Every line below between the one holding "At what coordinates should I click to accomplish: Toggle" and the one holding "The width and", inclusive, should be copied exactly, and no other line.

• SUPPLIED RECORDS:
+++
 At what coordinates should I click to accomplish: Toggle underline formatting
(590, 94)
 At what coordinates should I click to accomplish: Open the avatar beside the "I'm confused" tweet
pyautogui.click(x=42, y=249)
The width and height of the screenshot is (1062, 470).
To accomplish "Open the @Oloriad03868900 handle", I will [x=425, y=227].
+++
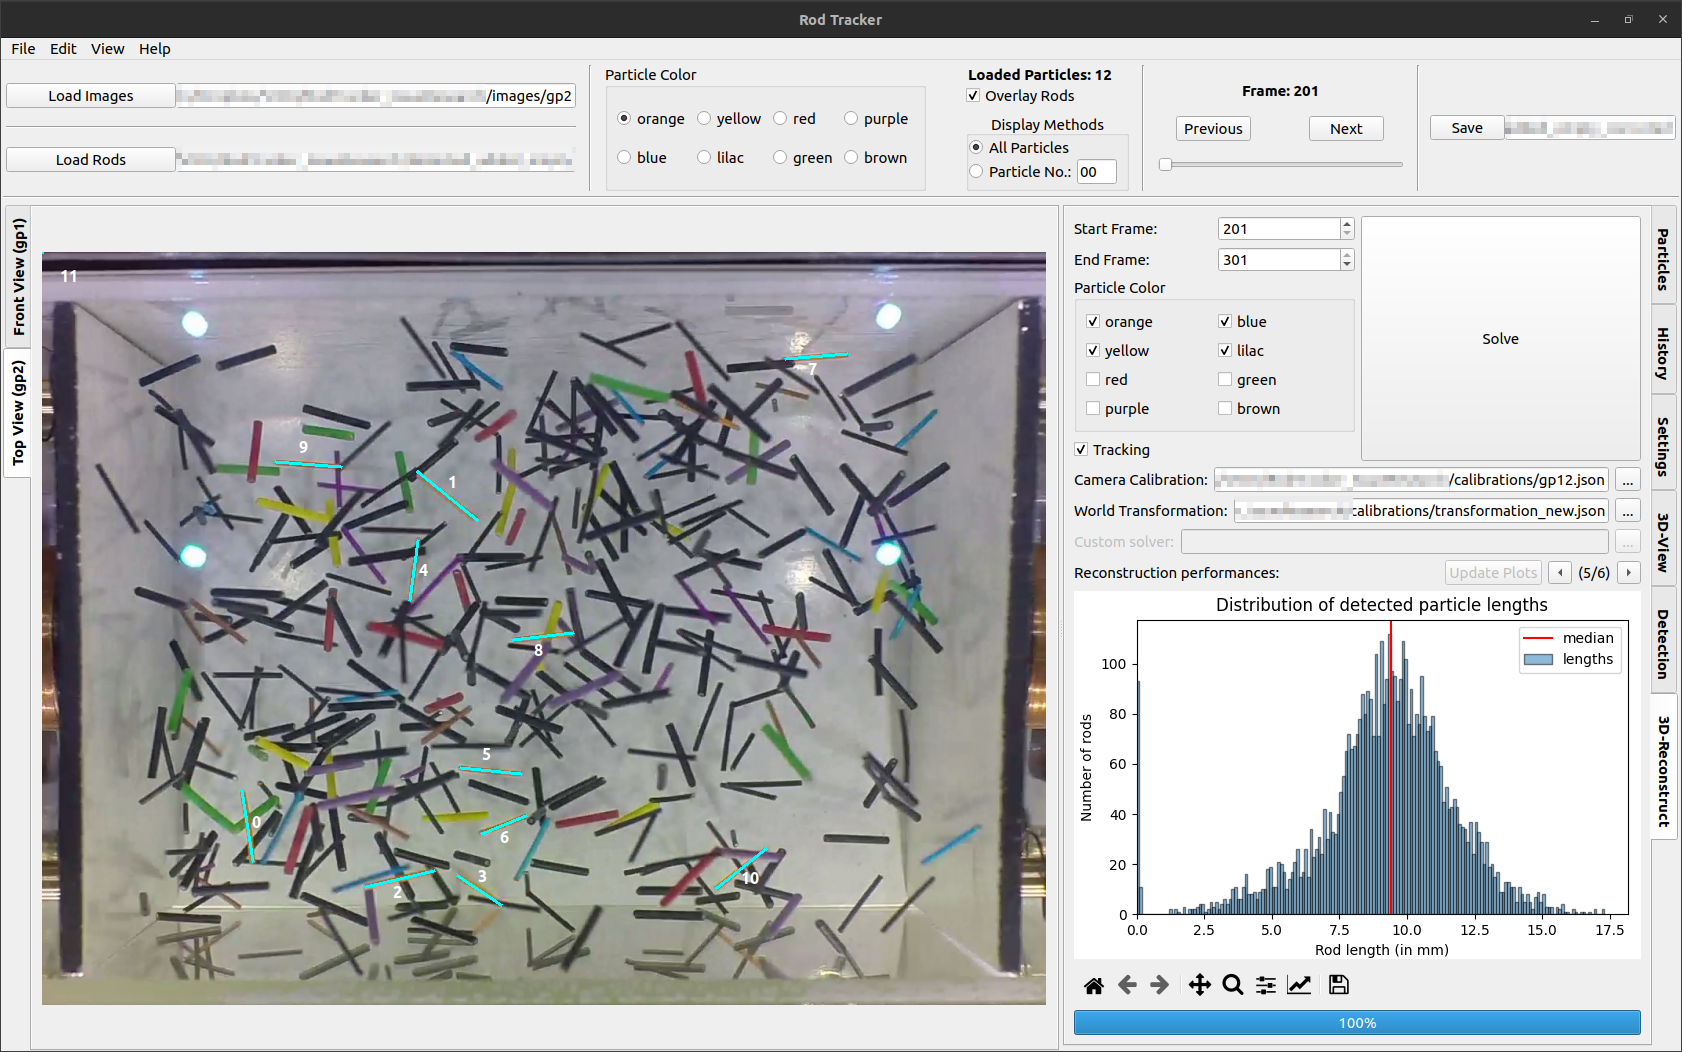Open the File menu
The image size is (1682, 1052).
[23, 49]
+++
• RESPONSE:
 At what coordinates should I click to accomplish: Toggle underline formatting
(590, 94)
 At what coordinates should I click to accomplish: Open the avatar beside the "I'm confused" tweet
pyautogui.click(x=42, y=249)
The width and height of the screenshot is (1062, 470).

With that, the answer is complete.